Problem details:
Reproduce, word for word, the lines in the material below starting with the one that has "How do I perform: Open" and going on through the one that has "the required asterisk". Leave out all pictures.

Records to use:
┏━━

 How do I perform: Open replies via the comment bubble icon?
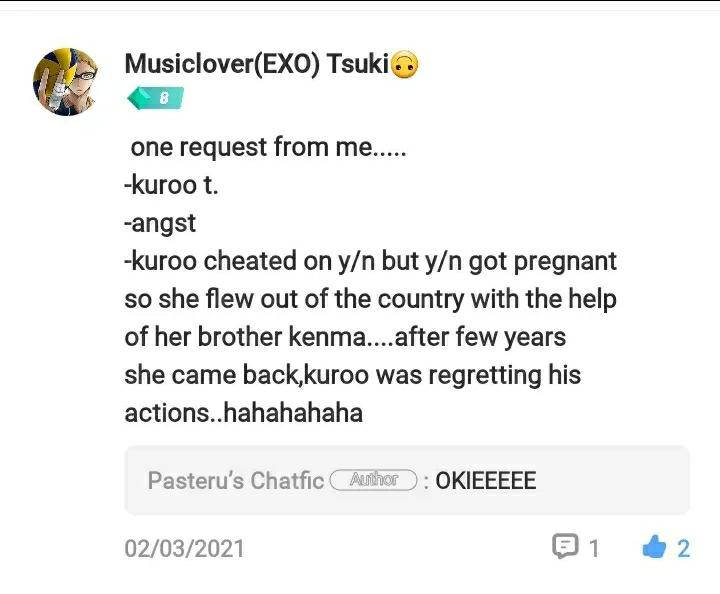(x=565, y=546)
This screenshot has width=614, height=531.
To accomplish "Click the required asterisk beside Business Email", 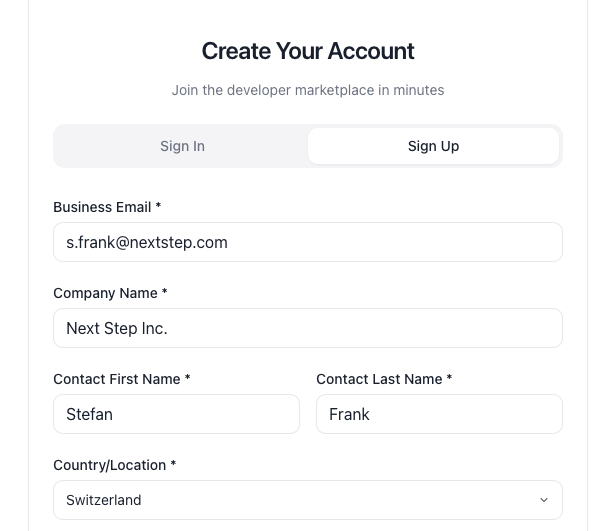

┗━━
┏━━

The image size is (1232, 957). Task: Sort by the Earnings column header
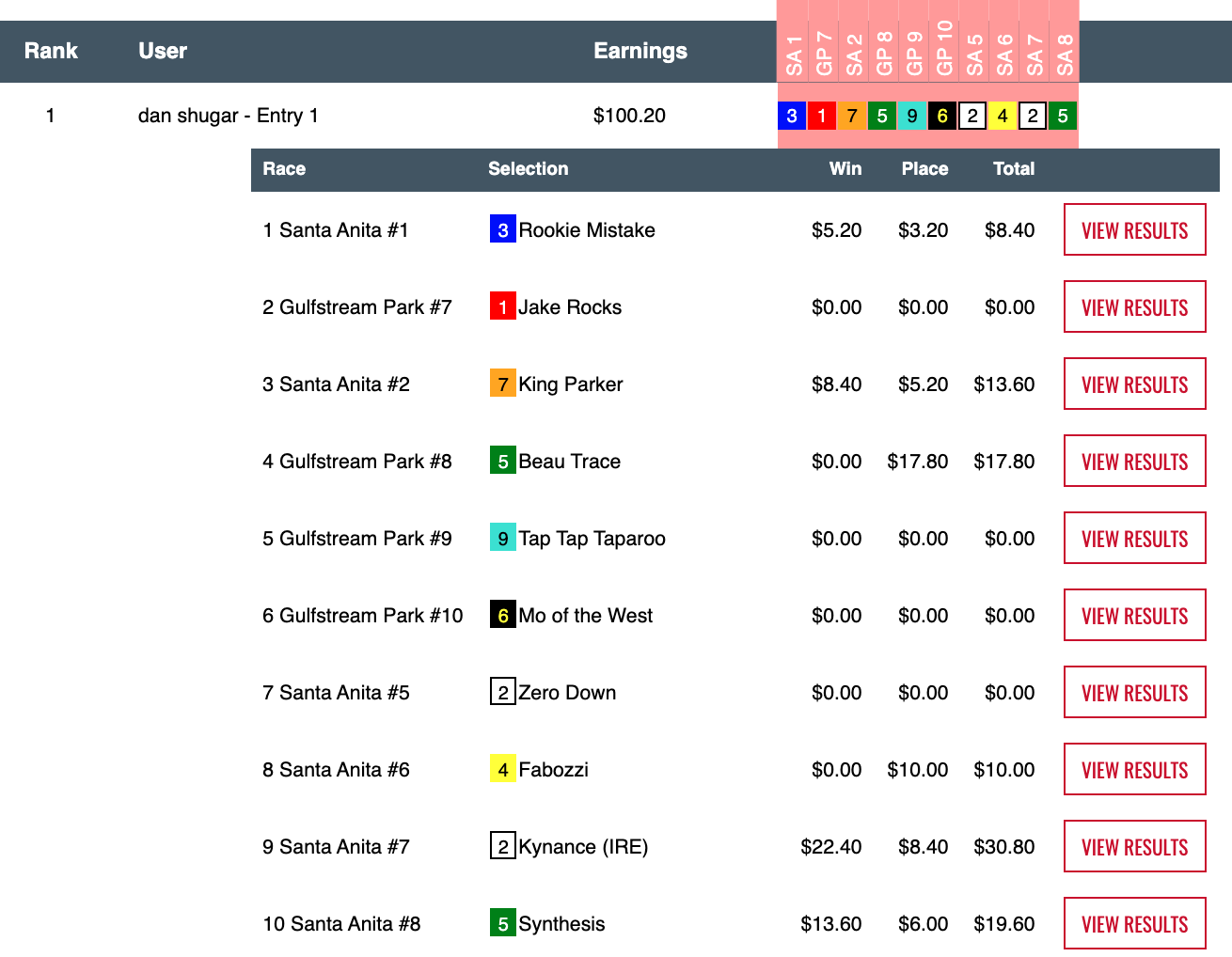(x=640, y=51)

┗━━

Solution:
 How do I perform: Open replies via the comment bubble icon?
(x=565, y=546)
This screenshot has width=614, height=531.
To accomplish "Click the required asterisk beside Business Email", 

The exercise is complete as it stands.